Platform-reported ROAS is almost always inflated because each platform claims the same conversion and counts gross revenue before refunds, discounts, and cost of goods. The number you can bank is profit-on-ad-spend, deduplicated across channels and reconciled to your CRM.
- ▪Every platform takes full credit for shared conversions, so totals double-count.
- ▪Reported ROAS ignores refunds, discounts, shipping, and COGS.
- ▪Profit-on-ad-spend (POAS) is the only number safe to scale against.
- ▪Fixing it needs deduplication plus closed-loop revenue from your CRM.
- ▪Honest reporting reallocates budget from leaks to genuine winners.

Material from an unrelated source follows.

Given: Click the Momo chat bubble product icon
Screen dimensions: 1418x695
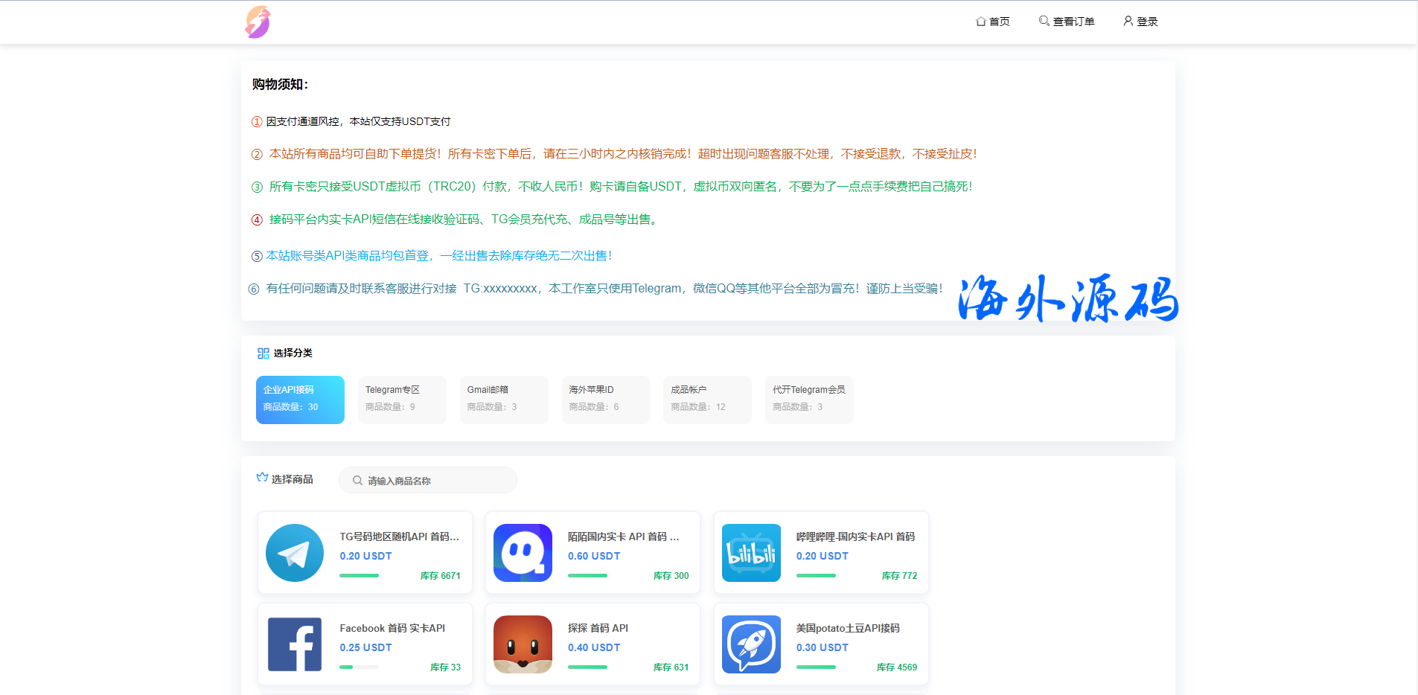Looking at the screenshot, I should coord(523,553).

Open any ad account and the ROAS figure looks reassuring. The problem is that the platform reporting it is also the platform being graded by it — and it grades generously. The number you optimize toward is rarely the number that hits your bank account, and the gap is where budgets quietly bleed.

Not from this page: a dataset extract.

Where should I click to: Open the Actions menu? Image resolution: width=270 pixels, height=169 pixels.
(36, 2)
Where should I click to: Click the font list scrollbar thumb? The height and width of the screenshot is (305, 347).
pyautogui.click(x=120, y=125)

Every platform claims the same sale
Sum = 173 claimed vs 100 real. The overlap is double-counting — every platform takes full credit.

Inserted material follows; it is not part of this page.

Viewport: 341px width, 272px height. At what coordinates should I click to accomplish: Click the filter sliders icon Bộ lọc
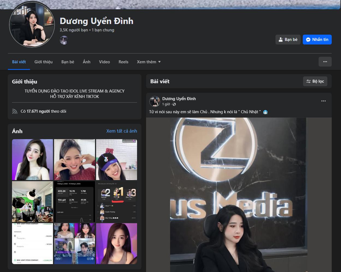[x=309, y=81]
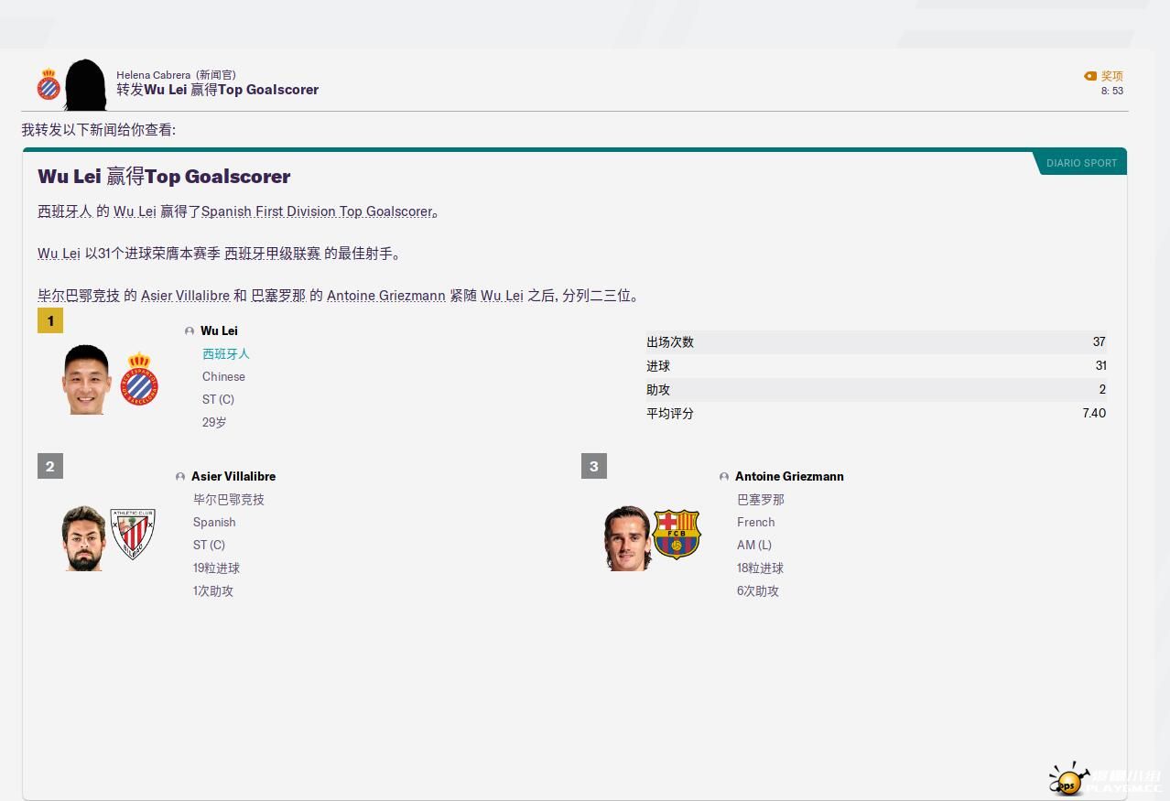Click the 奖项 awards label
Image resolution: width=1170 pixels, height=801 pixels.
1111,76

Google, Meta, and your email tool will each take credit for the same conversion if a buyer touched all three. Add those dashboards together and your “blended ROAS” can exceed what actually happened — you’re counting one sale two or three times. Until conversions are deduplicated across channels, every platform number is overstated by design.
Reported revenue isn’t kept revenue
| Platform ROAS | Your P&L | |
|---|---|---|
| Gross revenue at conversion | Yes | Yes |
| Refunds & chargebacks | No | Yes |
| Discount codes applied | No | Yes |
| Shipping & fulfillment | No | Yes |
| Cost of goods sold | No | Yes |
Platform ROAS uses gross revenue at the moment of conversion. It knows nothing about refunds, cancellations, discounts, shipping, or cost of goods. A 4x ROAS on a product with a 30% margin and a 12% refund rate is a very different business than it looks on the dashboard.
- Refunds and chargebacks the platform never sees.
- Returns and partial cancellations booked weeks later.
- Discount codes that quietly halve the order value.
- Cost of goods and fulfillment that platform ROAS ignores entirely.
The fix: profit, deduplicated and reconciled
The honest number is profit-on-ad-spend, reconciled against the revenue that actually closed. That means deduplicating conversions across platforms, importing real outcomes from your CRM or store back-end, and subtracting the costs the ad platform can’t see. It’s less flattering — and far more useful, because it’s the only number you can confidently scale against.
A 4x dashboard ROAS that’s really 1.8x in profit isn’t a win. It’s a slow leak you’re funding daily.
Once your reporting reflects kept profit, decisions get simple: you scale what genuinely earns and cut what only looked like it did. The dashboard stops being a comfort blanket and starts being a control panel.